▽

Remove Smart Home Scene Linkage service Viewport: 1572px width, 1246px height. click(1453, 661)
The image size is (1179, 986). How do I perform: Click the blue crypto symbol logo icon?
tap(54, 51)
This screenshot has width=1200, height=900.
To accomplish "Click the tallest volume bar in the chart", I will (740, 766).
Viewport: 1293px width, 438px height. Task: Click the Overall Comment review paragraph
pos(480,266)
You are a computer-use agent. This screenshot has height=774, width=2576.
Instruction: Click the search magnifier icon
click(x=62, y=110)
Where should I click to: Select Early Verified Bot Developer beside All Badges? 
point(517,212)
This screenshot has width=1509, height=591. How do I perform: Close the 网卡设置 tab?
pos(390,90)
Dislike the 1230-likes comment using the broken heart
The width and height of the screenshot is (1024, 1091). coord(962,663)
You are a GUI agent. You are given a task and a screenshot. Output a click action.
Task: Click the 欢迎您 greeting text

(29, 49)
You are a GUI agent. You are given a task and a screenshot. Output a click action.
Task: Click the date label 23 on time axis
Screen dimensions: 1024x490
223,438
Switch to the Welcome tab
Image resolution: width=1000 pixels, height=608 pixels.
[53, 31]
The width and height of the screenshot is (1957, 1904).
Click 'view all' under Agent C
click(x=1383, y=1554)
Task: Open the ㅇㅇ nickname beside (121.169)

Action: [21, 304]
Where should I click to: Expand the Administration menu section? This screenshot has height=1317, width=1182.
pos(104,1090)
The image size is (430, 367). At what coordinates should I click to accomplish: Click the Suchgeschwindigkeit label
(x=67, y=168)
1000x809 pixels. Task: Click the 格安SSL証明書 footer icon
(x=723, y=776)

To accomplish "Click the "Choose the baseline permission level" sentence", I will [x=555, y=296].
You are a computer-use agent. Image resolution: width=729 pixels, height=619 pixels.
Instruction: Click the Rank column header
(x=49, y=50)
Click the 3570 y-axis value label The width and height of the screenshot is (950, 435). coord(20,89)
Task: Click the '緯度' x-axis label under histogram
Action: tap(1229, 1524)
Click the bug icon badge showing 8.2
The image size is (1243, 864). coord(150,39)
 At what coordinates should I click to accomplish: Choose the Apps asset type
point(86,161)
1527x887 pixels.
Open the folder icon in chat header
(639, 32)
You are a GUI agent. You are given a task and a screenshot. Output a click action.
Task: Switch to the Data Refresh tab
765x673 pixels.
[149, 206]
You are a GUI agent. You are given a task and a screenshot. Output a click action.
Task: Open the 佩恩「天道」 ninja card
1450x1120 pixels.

△

Exercise task:
Could you give the data above as a JSON list of strings, with one string per line and blank lines left out?

The result:
[
  "Remove Smart Home Scene Linkage service Viewport: 1572px width, 1246px height. click(1453, 661)",
  "The image size is (1179, 986). How do I perform: Click the blue crypto symbol logo icon?",
  "tap(54, 51)",
  "This screenshot has width=1200, height=900.",
  "To accomplish \"Click the tallest volume bar in the chart\", I will (740, 766).",
  "Viewport: 1293px width, 438px height. Task: Click the Overall Comment review paragraph",
  "pos(480,266)",
  "You are a computer-use agent. This screenshot has height=774, width=2576.",
  "Instruction: Click the search magnifier icon",
  "click(x=62, y=110)",
  "Where should I click to: Select Early Verified Bot Developer beside All Badges? ",
  "point(517,212)",
  "This screenshot has width=1509, height=591. How do I perform: Close the 网卡设置 tab?",
  "pos(390,90)",
  "Dislike the 1230-likes comment using the broken heart",
  "The width and height of the screenshot is (1024, 1091). coord(962,663)",
  "You are a GUI agent. You are given a task and a screenshot. Output a click action.",
  "Task: Click the 欢迎您 greeting text",
  "(29, 49)",
  "You are a GUI agent. You are given a task and a screenshot. Output a click action.",
  "Task: Click the date label 23 on time axis",
  "Screen dimensions: 1024x490",
  "223,438",
  "Switch to the Welcome tab",
  "Image resolution: width=1000 pixels, height=608 pixels.",
  "[53, 31]",
  "The width and height of the screenshot is (1957, 1904).",
  "Click 'view all' under Agent C",
  "click(x=1383, y=1554)",
  "Task: Open the ㅇㅇ nickname beside (121.169)",
  "Action: [21, 304]",
  "Where should I click to: Expand the Administration menu section? This screenshot has height=1317, width=1182.",
  "pos(104,1090)",
  "The image size is (430, 367). At what coordinates should I click to accomplish: Click the Suchgeschwindigkeit label",
  "(x=67, y=168)",
  "1000x809 pixels. Task: Click the 格安SSL証明書 footer icon",
  "(x=723, y=776)",
  "To accomplish \"Click the \"Choose the baseline permission level\" sentence\", I will [x=555, y=296].",
  "You are a computer-use agent. Image resolution: width=729 pixels, height=619 pixels.",
  "Instruction: Click the Rank column header",
  "(x=49, y=50)",
  "Click the 3570 y-axis value label The width and height of the screenshot is (950, 435). coord(20,89)",
  "Task: Click the '緯度' x-axis label under histogram",
  "Action: tap(1229, 1524)",
  "Click the bug icon badge showing 8.2",
  "The image size is (1243, 864). coord(150,39)",
  " At what coordinates should I click to accomplish: Choose the Apps asset type",
  "point(86,161)",
  "1527x887 pixels.",
  "Open the folder icon in chat header",
  "(639, 32)",
  "You are a GUI agent. You are given a task and a screenshot. Output a click action.",
  "Task: Switch to the Data Refresh tab",
  "765x673 pixels.",
  "[149, 206]",
  "You are a GUI agent. You are given a task and a screenshot. Output a click action.",
  "Task: Open the 佩恩「天道」 ninja card",
  "1450x1120 pixels."
]